ROI: How long will that take before this process can be scaled to a level of significant impact: Another 71 years? Or is it seven years? Or seven months?
AZ: We know it’s not months, because, even if it was all solved, it still takes years to build power plants. The question is: What do we need to do to get the next breakthroughs in time to make a significant difference to combat climate change?
ROI: And the answer would be?
AZ: It’s all hands on deck — universities, national laboratories and the private sector. And the good news is that you’re already seeing billions of dollars being spent now by the private sector. This achievement will lead to more.
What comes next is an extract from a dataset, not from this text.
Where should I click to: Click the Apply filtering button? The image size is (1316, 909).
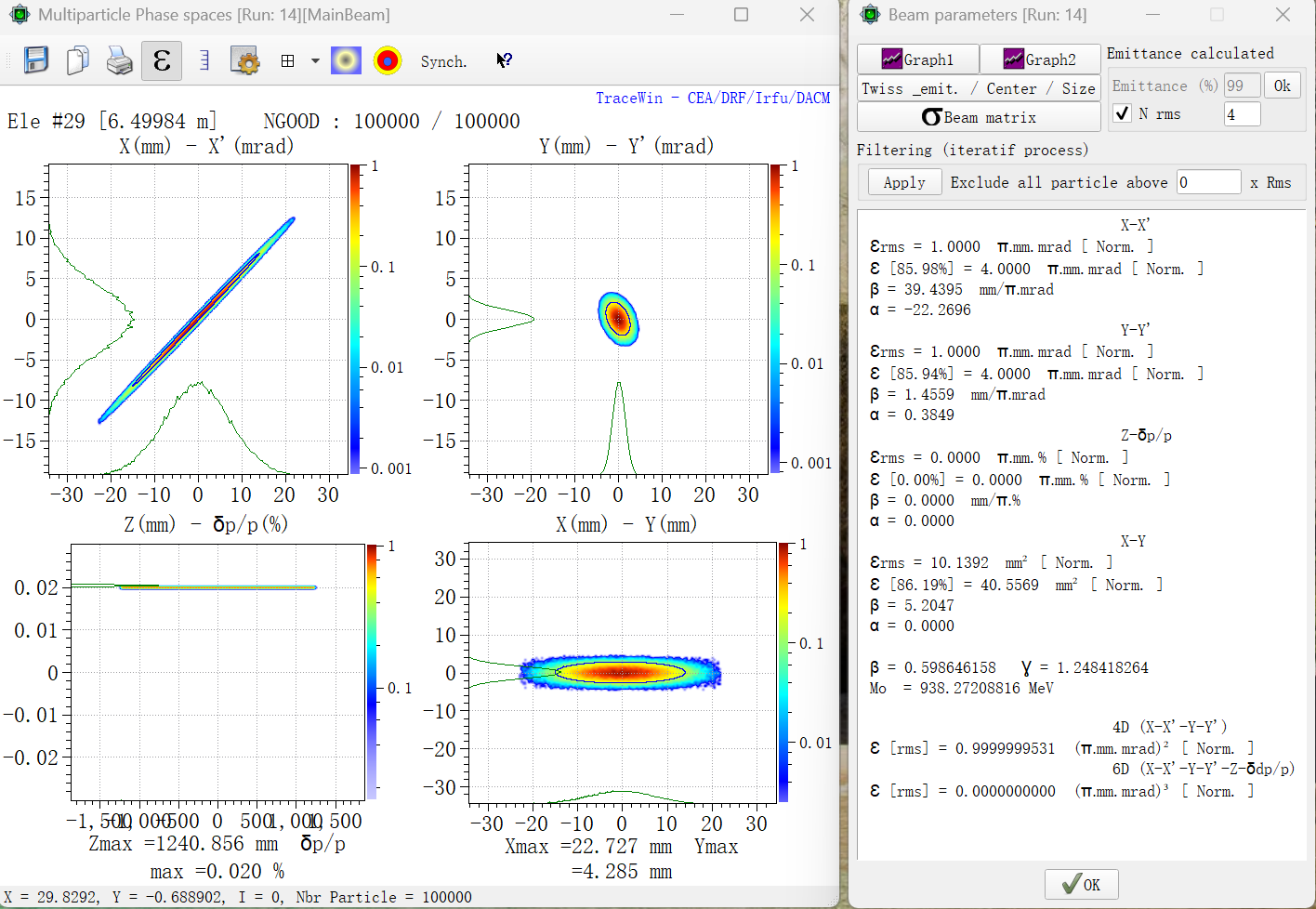coord(904,182)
Fusion vs. fissionWhat is the difference between fusion and fission, which fuels our modern-day nuclear plants? Both fusion and fission use atomic energy, but there are a number of key differences between the two processes:
- Fission releases energy when atoms are split, while fusion releases energy when atoms are joined;
- The fusion reaction releases more energy than fission;
- Fusion doesn’t produce harmful long-term radioactive waste as a byproduct like fission does;
- Fusion needs more energy to accomplish its goal than fission does;
- The energy required for fusion has been a barrier to its widespread use for energy generation.
In the beginning, fusion research was all government funding. But, recently, we’ve seen a influx of private investment. That will shorten the timeframe as we move towards commercialization of fusion energy.
ROI: Is it a matter of the government stepping up — as it did during the race to the moon or the race to find a COVID vaccine? Or will it take money from a billionaire, say, Elon Musk, Bill Gates or perhaps Princeton grads Jeff Bezos or Eric Schmidt?
AZ: I’ll answer that this way: I think there’s a strong argument to be made that now is the time to accelerate this, and we see that happening already. There was a White House summit on fusion earlier this year, where it announced three new initiatives, including the development of a strategy to accelerate the realization of commercial fusion energy; a Department of Energy initiative to accelerate the viability of commercial fusion energy in coordination with the private sector; and $50 million in funding to advance the science for a fusion pilot plant.
The goal is not just to have fusion to make electricity, but doing it in a timeframe that will have an impact on climate change — have an impact on slowing down the amount of carbon we’re emitting into the atmosphere before it’s too late.
ROI: Let’s talk about a world where fusion energy is prevalent: What does it look like?
AZ: Fusion is not going to replace solar or wind or any of the other renewable energy sources. It’s going to be a baseload complement to them. The good news is that, once we figure it out, we’ll never run out of it. But it’s not easy to produce.
While it happens naturally in stars, it doesn’t happen naturally on Earth. We have to force it to happen. But it’s safe. It doesn’t produce greenhouse gases. And if something goes wrong, then Mother Nature takes over and it cools down and the reaction stops. It can never run out of control. The chain reaction we worry about with fission — anything that knocks out some of the safety systems, such an earthquake or a tsunami — we don’t have to worry about.
Fusion is something that can change the planet forever.
ROI: And perhaps that all can happen in New Jersey — wouldn’t that be fitting?
AZ: Absolutely. This all started here. Some 70 years ago, Princeton University professor Lyman Spitzer was asked by the United States government to set up research that was studying whether or not nuclear fusion could become a source of clean electricity.
The lab that he created in a farm field in Plainsboro is now the Princeton Plasma Physics Laboratory.
I would love to see us eventually talking about building the first United States fusion power plant right here in New Jersey. This started in New Jersey, we should complete the circle here.